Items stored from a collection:
* begin *

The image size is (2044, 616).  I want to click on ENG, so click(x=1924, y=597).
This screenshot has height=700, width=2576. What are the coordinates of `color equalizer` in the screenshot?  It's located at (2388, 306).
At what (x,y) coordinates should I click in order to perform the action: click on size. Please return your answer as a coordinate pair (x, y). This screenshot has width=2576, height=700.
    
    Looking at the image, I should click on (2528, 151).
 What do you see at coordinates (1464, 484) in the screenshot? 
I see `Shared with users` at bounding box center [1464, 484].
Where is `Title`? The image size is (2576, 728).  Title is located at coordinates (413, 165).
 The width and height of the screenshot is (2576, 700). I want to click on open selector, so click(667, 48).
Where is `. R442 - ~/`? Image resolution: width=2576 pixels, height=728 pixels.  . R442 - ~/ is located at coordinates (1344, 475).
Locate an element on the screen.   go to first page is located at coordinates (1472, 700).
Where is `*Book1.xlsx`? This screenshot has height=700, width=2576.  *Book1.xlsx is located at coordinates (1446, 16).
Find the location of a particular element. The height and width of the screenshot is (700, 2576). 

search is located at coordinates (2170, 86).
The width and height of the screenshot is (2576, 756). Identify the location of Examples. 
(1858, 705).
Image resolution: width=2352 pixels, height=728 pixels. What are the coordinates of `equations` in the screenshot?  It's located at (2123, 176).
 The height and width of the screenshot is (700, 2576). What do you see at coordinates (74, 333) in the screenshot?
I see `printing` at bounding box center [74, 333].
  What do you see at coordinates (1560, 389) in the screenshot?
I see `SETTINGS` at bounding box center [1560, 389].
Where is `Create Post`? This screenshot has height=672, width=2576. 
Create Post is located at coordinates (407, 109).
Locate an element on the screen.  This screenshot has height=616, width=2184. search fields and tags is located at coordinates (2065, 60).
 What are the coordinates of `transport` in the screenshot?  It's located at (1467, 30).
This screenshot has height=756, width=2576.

* end *

Extract every line of the material above that contains the word "should".

At what (x,y) coordinates should I click in order to perform the action: click on size. Please return your answer as a coordinate pair (x, y). This screenshot has width=2576, height=700.
    Looking at the image, I should click on (2528, 151).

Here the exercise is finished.